From the perspective of a company like Walmart or Macy’s, they likely see Amazon as a large ecommerce platform with wide selection, fast delivery, and a sticky Prime loyalty program. But what they believe they are competing against (and observe) is nothing more than Amazon’s past! And likely the version of Amazon as it was strategically decided 5-10 years ago. Consider that Amazon launched Prime in the US in 2005. Amazon’s competitors are still struggling to compete against Prime with a competitive offering today, but Prime was likely decided far in advance of 2005. Even if competitors were to catch up, they would only be catching up to the Amazon of yore. The Amazon that exists today, the Amazon for which today’s strategic decisions affect, is the true juggernaut that competitors need to beat, but they won’t even know what they are truly up against until it becomes obvious a few years from now.

I think this is the key reason why Amazon is such a formidable competitor, and it is all enabled by years of advance planning. Competitors have a hard time catching up because by the time they know what they are up against, they are already years behind. Even formidable competitors like Google and Microsoft have been blind-sided by AWS, so it’s not just retail where Amazon successfully employs such a strategy.

In order for any company to successfully compete against Amazon would likely require recognizing this asymmetric form of competition and taking a leap of faith to position competitively against the Amazon of the future as opposed to the Amazon of the past. What does the Amazon 5 years from now look like? That’s the true measure of competition.

Supply Side Advantages of Fulfillment (by Amazon)

I wish I had spent more time analyzing Amazon in earnest years ago. But late is better than never. I’ll console myself with the fact that e-commerce penetration in the US is still <10% of all retail sales…and relative to that statistic, even the word “late” seems a bit premature.

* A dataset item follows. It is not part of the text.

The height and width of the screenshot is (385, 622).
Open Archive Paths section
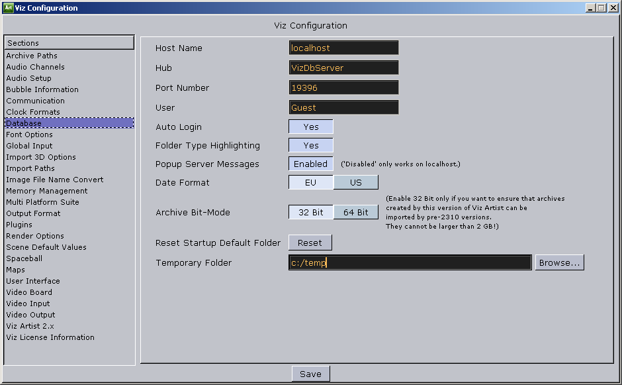tap(32, 56)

Having spent a number of months learning more about Amazon’s history, assets, business model(s), and philosophy, one thing I’ve realized is that Fulfillment by Amazon (FBA) affords the company immense advantages on the supply side that I think are largely glossed over in mainstream media and investor dialogue.

FBA’s benefits to consumers (e.g. demand side) are very well understood: 2-day delivery and potentially faster depending on the category and geography, but I believe FBA builds as great or even greater competitive advantages on the supply side. These supply side advantages are probably key reasons why an FBA-like strategy will be hard (which does have a meaning that is distinctly different from impossible) to replicate for a follower (e.g. Walmart in the future).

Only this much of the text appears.